Sidónio Palhares ensaiou estes pensamentos dispersos quando, na soleira da porta onde pedia esmola aos transeuntes, lia o jornal gratuito que recolhera na estação do metro. Ele havia tanta gente a querer comprar a PT que ela devia ser mesmo valiosa. Uma espécie de joia da coroa, ou rapariga tão voluptuosa que muitos a queriam ter. Na página seguinte, Sidónio Palhares leu que alguns senhores bem pensantes estavam indignados – que não tinha jeito perdermos uma joia da coroa, que o governos estava mancomunado com interesses económicos estrangeiros, que o governo era traidor à pátria por querer vender coisas tão valedouras a preço de saldo.

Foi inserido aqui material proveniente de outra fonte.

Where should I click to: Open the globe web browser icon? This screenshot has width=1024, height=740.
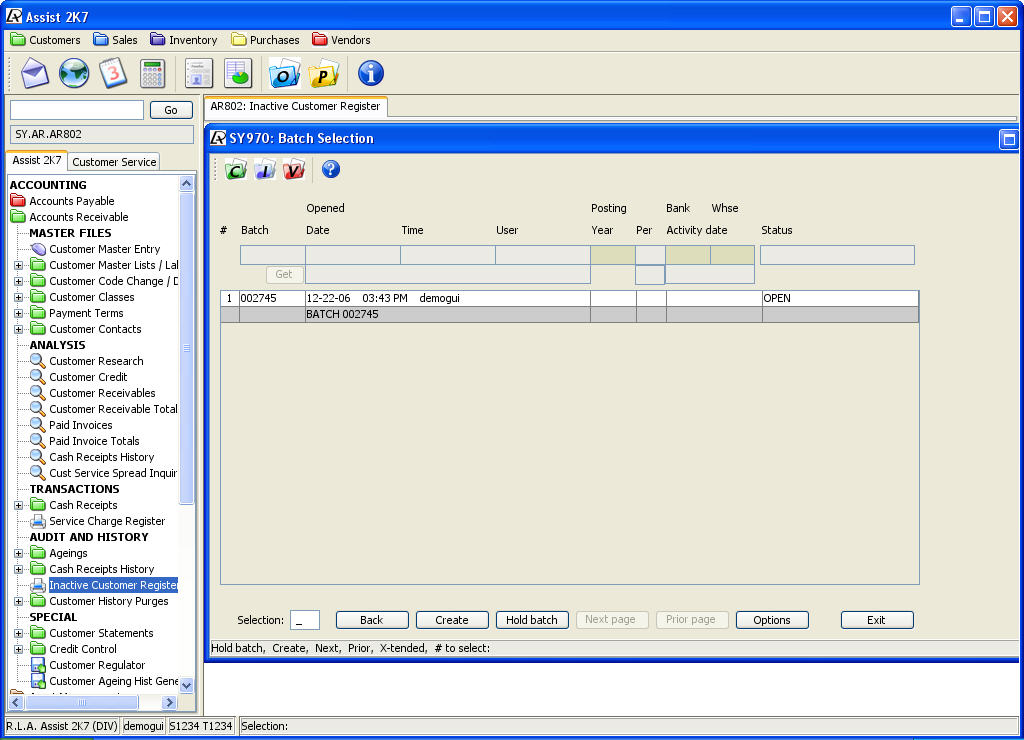(74, 73)
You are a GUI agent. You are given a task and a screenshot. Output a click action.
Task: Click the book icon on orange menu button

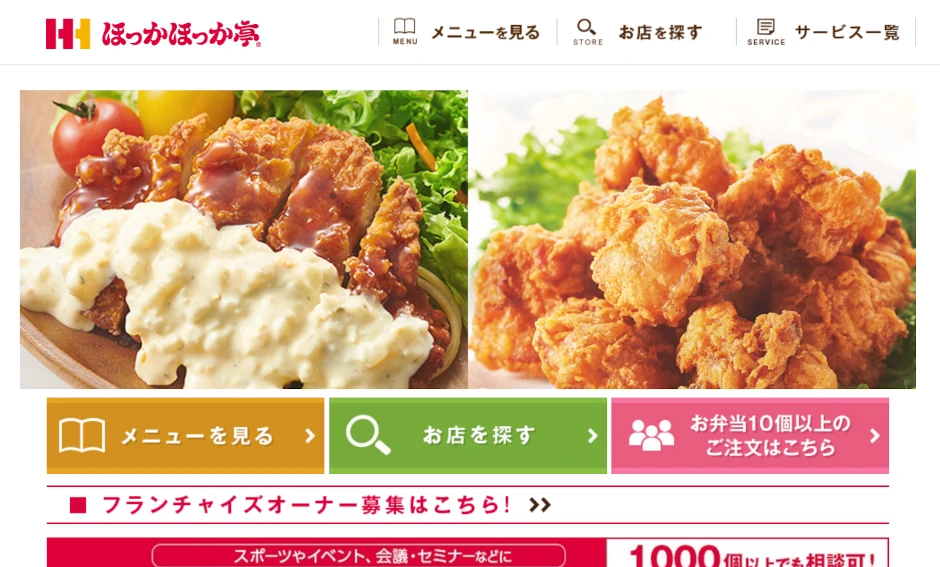coord(82,435)
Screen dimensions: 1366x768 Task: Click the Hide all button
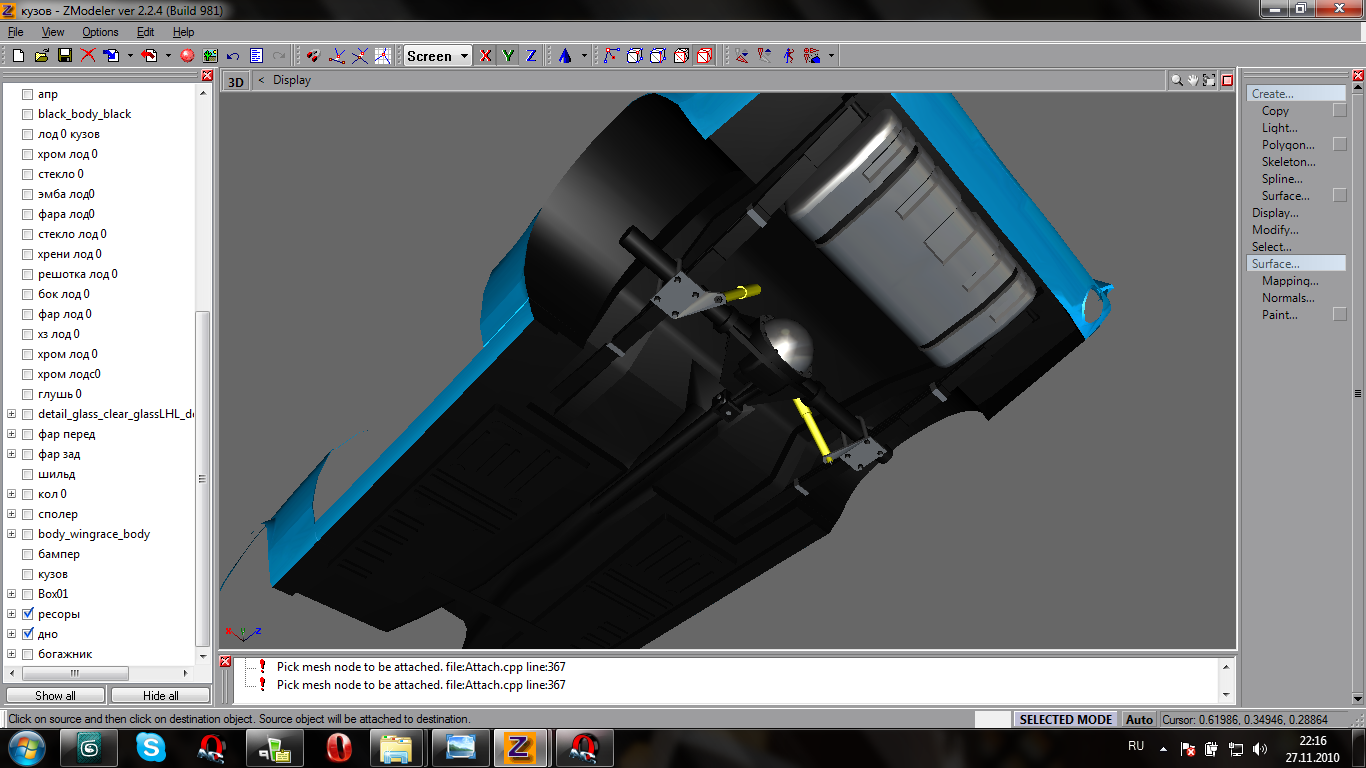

O senhor Palhares voltou aos pensamentos iniciais, porventura lembrando-se dos tempos áureos em que fora professor e ensinara princípios de filosofia aos petizes. Agora, tudo era diferente: os andrajos que o protegiam da invernia, a barba descuidada, o cabelo desgrenhado, as botas rotas, a fome atalhada quando calhava, o sono ao relento sob a proteção de um cobertor de cartões – era a sua condição. Virou pedinte, não teve outra solução. Uma série de infaustos acontecimentos fez com que nem a família quisesse saber dele. Estava sozinho no mundo, imerso na profunda miséria.
No dia seguinte, foi à sede da PT. Vinha apresentar uma OPA à PT. Na portaria, chamaram os seguranças para meter o senhor Sidónio Palhares na rua e, assim, na ordem. Ele esbracejava, berrando que tinha no bolso da gabardine encardida as garantias bancárias que se exigiam para registar a operação. Para não perder a paciência, um dos gorilas foi ao bolso da gabardina e tirou um papel amarrotado. “É isso, é isso! Veja esse documento!”, disparou, excitado, o senhor Palhares. Vinha lá tudo. Um banco árabe passara uma garantia a confirmar que o senhor Sidónio Palhares, mendigo ali presente na sumptuosidade dos seus andrajos, queria comprar a PT. Por uns milhões largos de euros. Toda a gente ficou apreensiva. Não sabiam se haviam de levar a sério o papel, se deviam desconfiar em Sidónio Palhares, ou se deviam metê-lo na vara de sete gumes onde já estavam os sete cães dispostos a roer o osso.
O caso fez notícia. O senhor Palhares continuou a ser quem era, a aparecer como era, andrajoso, esfaimado, melancólico, sujo. E um dos pretendentes à joia da coroa.